You've probably seen the Circuit City commercial where the husband excitedly explains to his wife and children his homemade plan for creating a broadband connection to their household. Although the commercial exemplifies a residential application of delivering high-speed Internet access, the husband's enthusiasm for this technology is also prevalent throughout the corporate enterprise. However, in the latter case, more and more companies are beginning to seek a wireless solution to this connectivity issue.
Of course, most companies are already familiar with wireless networking, having deployed wireless local area networks (WLANs). But WLANs have their limitations - namely, transmission distance. By their nature, WLANs are designed for indoor use, with access points (APs) acting as the main disseminators of network information. And indeed, the power or 'reach' of access points has improved over recent years, allowing some devices to operate at distances up to 1,000 feet away. But, what if a company wants to connect two separate buildings miles apart? Can a WLAN access point be super-powered enough to reach that distance? If so, what kind of speed will be achieved and will it rival that of a broadband connection?
The Fixed Wireless Alternative
Obviously, when talking about a wireless network spanning a distance measured in miles, the 'L' for local in WLAN begins to no longer apply. Instead, the project turns into a wireless wide area network, or WWAN. In recent years, a hybrid of a WWAN - termed fixed wireless - has captivated the interest of many Internet access providers. Fixed wireless, as compared to other WWAN technologies like CDPD (cellular digital packet data), has a limited geographical range. Radio signals are sent and received from a single base station with a predetermined reach (although multiple base stations can also be connected). Users within the range of the base station receive their high-speed Internet connection via wireless modems attached to a computer or a LAN. The technology is often referred to as point-to-point (PTP) or point-to-multipoint (PMP).
The interest in fixed wireless stems from the problems with deploying its wired counterpart. For instance, installing wired lines in metropolitan areas involves construction issues when spanning streets, railroad tracks, or other buildings. Furthermore, "These lines are often leased and much slower than internal LANs," explained Todd Thiemann, senior product marketing manager for fixed wireless provider Western Multiplex (Sunnyvale, CA). (Editor's note: In January 2002, Western Multiplex announced a merger with Proxim, a Sunnyvale, CA-based wireless networking company. The new company will go by the Proxim name) "Most customers are not aware there are higher-capacity options beyond WLAN networking. Customers desiring to connect buildings or campuses are accustomed to calling the local telephone company for another leased line. They don't realize wireless networking could solve the problem more quickly, more cost-effectively, and with equal capacity and security."
Thiemann explained that security, or backup, is another reason why many companies have already deployed fixed wireless links. But, this is no temporary growth spurt. A study by Insight Research predicts the interest in broadband wireless will continue, reaching $14 billion in revenue by 2006 in North America alone. Compare that number to the $963 million achieved in 2000 and the growth potential of this technology becomes obvious.
Understand Interference and Bandwidth
So, what should an end user look for when selecting a wireless networking vendor? Obviously, capacity is a big concern. Can these networks handle transmitting complex graphic or video files? According to Thiemann, "Wireless networking provides wire-line speeds up to 430 megabits per second (Mbps) full duplex. A typical T1 connection offers just 1.544 Mbps."

★ ★ ★ ★ ★

Directions
1. In the fixed wireless article, turn the paragraph beginning "Thiemann explained that security" into a short bulleted list that keeps its main facts.
2. According to the fixed wireless article, what speed does a typical T1 connection offer?

★ ★ ★ ★ ★

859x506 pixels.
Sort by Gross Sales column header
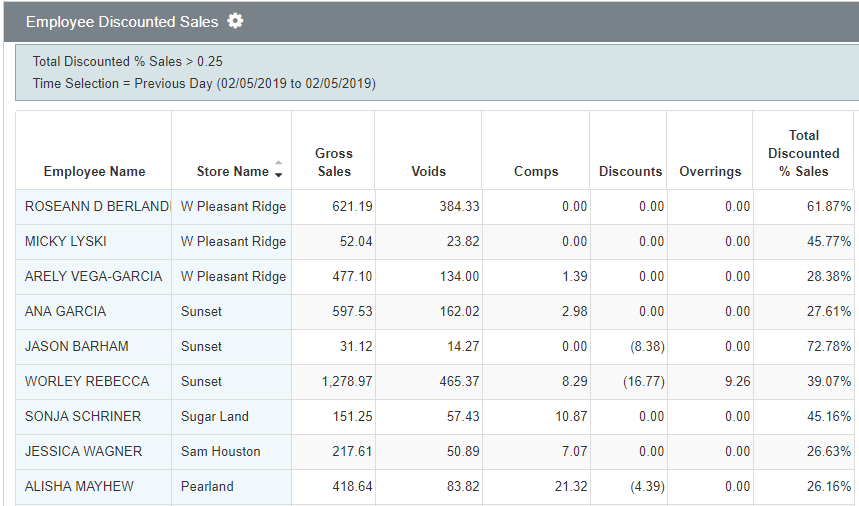[333, 162]
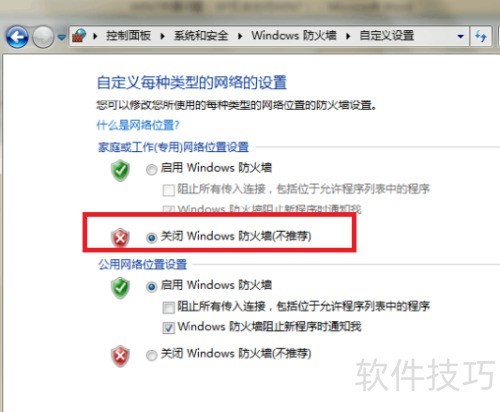Open the 什么是网络位置? help link
The width and height of the screenshot is (500, 412).
point(138,125)
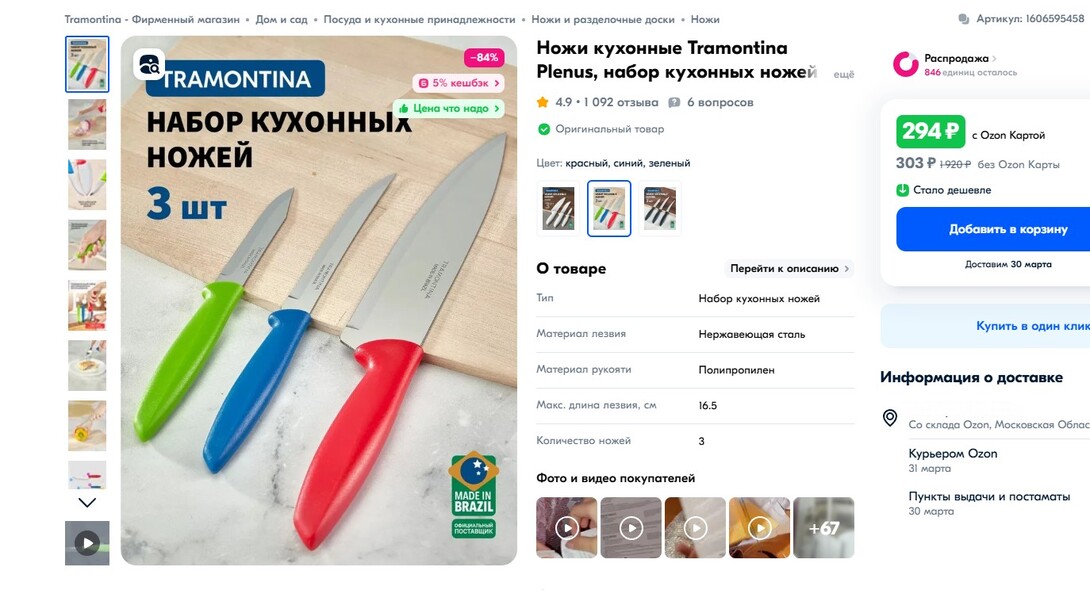Screen dimensions: 1090x590
Task: Click the Распродажа sale logo icon
Action: [906, 64]
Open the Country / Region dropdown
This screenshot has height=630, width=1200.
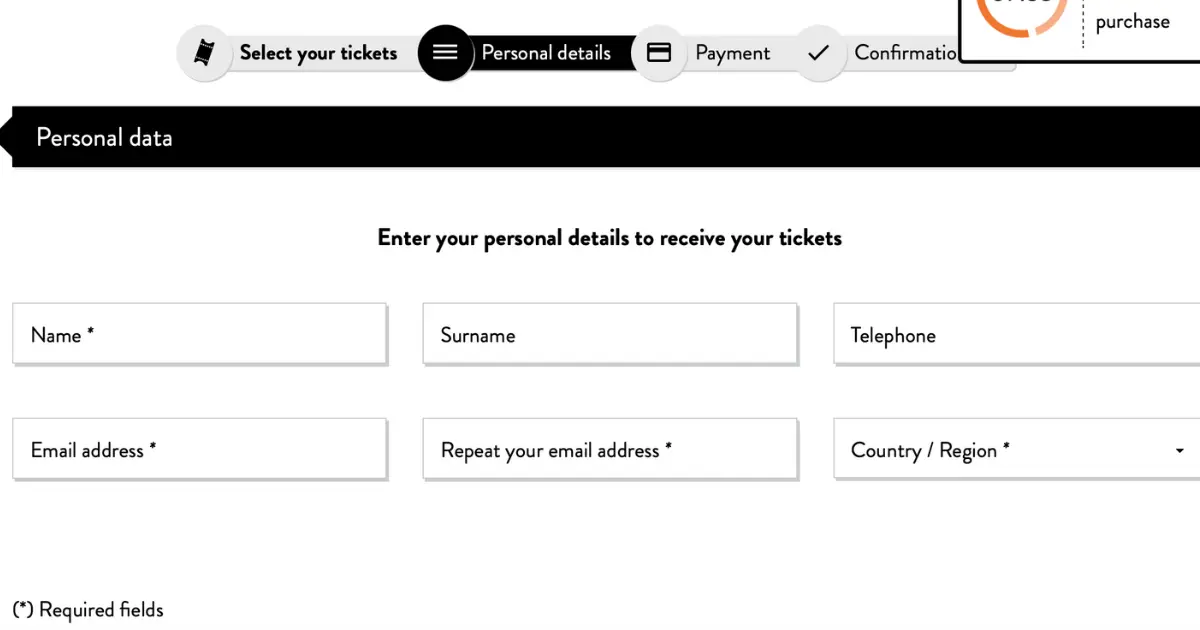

★ ★ ★ ★ ★

Answers to the tasks
1.
- According to Thiemann, security, or backup, is another reason many companies have already deployed fixed wireless links.
- This growth is not a temporary spurt.
- Insight Research predicts that broadband wireless revenue will reach $14 billion by 2006 in North America alone.
- That compares with $963 million in 2000, which shows the technology's growth potential.

2. A typical T1 connection offers 1.544 Mbps.